There’s first lady Abigail Adams, who exchanged more than 1,000 letters with her husband John over the course of their relationship — letters we can still read today.

And other than her, there’s pretty much only Ann Judson.

“She started a journal when she was a young girl,” Hunt said of Ann Judson, who was the wife of America’s first Baptist missionary, Adoniram Judson. “That book went to 26 printings.”

And Hunt for one is grateful that it did.

The young missionary’s story is extraordinary, Hunt said. The courageous 19th century woman stared death in the face and decided the risk was worth it for the people of Burma to know Jesus. She told her family goodbye, took a months-long ship ride and planted her life among a hard-to-reach people in a land difficult to call home.

Not a history book

And she lost her life there too.

Hunt tells Ann Judson’s story in her new book, “The Extraordinary Story of Ann Hasseltine Judson: A Life Beyond Boundaries.”

But it’s not a history book — Hunt wrote it in a narrative, novel-type style.

“I know a lot of women who would say, ‘I don’t like history but I love novels,’” she said.

That realization spurred her to write in story form, “to put the conversation in people’s mouths,” Hunt said. “It has been well received.”

She wrote the story of a lesser-known missions pioneer in novel form in “Her Way: The Remarkable Story of Hephzibah Jenkins Townsend” in 2016.

That story came 10 years after she penned “Bless God and Take Courage: The Judson History and Legacy,” a book about the challenging lives of the three women who served alongside missionary Adoniram Judson in Burma.

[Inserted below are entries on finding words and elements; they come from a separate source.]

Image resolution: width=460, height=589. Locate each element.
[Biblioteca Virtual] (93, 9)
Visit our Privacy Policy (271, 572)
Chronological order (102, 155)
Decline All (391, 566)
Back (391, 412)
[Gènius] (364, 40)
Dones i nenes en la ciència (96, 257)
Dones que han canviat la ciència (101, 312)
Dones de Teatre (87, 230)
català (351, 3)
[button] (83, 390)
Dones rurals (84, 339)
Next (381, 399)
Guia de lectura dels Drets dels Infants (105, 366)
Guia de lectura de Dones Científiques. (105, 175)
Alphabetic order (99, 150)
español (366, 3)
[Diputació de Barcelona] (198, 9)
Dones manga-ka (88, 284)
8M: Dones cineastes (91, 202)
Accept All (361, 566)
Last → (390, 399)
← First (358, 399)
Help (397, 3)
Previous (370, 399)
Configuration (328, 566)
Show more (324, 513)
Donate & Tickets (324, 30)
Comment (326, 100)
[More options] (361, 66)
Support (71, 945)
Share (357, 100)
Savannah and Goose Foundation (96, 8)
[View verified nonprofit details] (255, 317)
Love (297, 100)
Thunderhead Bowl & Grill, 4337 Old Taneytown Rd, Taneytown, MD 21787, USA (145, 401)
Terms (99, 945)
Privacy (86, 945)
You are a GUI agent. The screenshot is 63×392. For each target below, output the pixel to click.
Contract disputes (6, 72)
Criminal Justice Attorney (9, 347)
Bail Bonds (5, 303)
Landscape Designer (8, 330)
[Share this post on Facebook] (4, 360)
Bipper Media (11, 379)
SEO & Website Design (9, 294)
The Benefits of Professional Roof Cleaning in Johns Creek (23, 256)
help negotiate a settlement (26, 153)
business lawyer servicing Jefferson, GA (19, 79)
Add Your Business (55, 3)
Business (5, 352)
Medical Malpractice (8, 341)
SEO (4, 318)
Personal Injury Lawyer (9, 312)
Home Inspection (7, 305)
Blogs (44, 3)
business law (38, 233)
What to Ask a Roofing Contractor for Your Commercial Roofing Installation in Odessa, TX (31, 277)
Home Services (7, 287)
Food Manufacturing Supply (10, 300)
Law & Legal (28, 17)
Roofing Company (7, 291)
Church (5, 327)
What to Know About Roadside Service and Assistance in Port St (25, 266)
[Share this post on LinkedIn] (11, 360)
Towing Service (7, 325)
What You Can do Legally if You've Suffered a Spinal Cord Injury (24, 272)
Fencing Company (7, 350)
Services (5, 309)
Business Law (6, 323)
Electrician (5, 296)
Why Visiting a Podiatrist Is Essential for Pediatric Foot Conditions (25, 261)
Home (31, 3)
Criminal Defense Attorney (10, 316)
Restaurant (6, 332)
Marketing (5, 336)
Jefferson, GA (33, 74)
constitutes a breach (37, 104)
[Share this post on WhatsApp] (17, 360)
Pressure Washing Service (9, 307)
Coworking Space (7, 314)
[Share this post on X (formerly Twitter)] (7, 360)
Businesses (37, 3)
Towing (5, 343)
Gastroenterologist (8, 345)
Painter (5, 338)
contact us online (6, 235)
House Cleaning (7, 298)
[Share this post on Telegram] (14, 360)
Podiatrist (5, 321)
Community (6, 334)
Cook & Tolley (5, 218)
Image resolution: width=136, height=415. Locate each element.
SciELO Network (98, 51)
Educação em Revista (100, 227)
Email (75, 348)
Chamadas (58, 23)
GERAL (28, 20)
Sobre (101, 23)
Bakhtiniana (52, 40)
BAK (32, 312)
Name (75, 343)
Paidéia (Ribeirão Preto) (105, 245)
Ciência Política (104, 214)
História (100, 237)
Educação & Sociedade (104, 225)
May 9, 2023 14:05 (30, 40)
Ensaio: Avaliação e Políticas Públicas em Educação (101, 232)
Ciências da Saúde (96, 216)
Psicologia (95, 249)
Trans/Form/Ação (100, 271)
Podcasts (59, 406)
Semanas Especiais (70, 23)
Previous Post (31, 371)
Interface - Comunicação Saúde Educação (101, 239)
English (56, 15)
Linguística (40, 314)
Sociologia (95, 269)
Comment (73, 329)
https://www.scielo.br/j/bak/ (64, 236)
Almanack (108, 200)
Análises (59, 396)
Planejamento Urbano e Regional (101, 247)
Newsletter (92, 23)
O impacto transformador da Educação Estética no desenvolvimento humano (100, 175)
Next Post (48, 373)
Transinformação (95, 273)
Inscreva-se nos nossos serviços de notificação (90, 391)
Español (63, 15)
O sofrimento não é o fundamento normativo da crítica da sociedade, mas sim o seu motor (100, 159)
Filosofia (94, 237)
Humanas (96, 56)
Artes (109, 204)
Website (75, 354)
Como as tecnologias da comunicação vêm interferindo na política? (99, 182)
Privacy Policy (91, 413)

In 2013 she wrote “We’ve a Story to Tell: 125 Years of WMU” for the 125th anniversary celebration of national Woman’s Missionary Union (WMU).

Candace McIntosh, executive director of Alabama WMU, said Hunt is “fully vested” in the lives of the missions heroes whose stories she’s written.

“What a blessing this has been to her readers as we get to walk alongside these characters through her books,” McIntosh said. “Rosalie has truly been a gift to us. She has taken our missions heritage and made it come alive. We learn so much as we hear the faith stories of those early pioneers in missions.”

Hunt, a retired missionary to China, first became fascinated with the Judson legacy when she and her husband Bob spent time in Burma (now Myanmar) teaching at a seminary.

Doing explorations

“I thought, ‘How could you be in Burma and not look for the footprint of the Judsons?’ So we started doing explorations on the weekends and talking to people about the impact they had made,” Hunt said. “Even people on the street there knew who the Judsons were.”

Over time, she realized the information should be compiled into a book, and she decided to ask an author she knew if she would be interested in writing it.

“Somewhere along the way, one of my children said, ‘Mom, you should write it,’” Hunt said.

And after balking initially, she did.

“We as Alabama Baptists need to know the Judsons,” Hunt said. “We don’t even know sacrifice in this day like they did. They boarded the ship with the idea that they wouldn’t come back home. They waited three and a half years to get their first letter from home.”

Their story was wrought with joy, sorrow, adventure and fear, she said.

“I tried to get in her mind and imagine how she felt and convey that in the story,” Hunt said. “I want the generations still to come to know where we come from, that we have the same faith that Ann Judson had, and that we have the same source of strength.”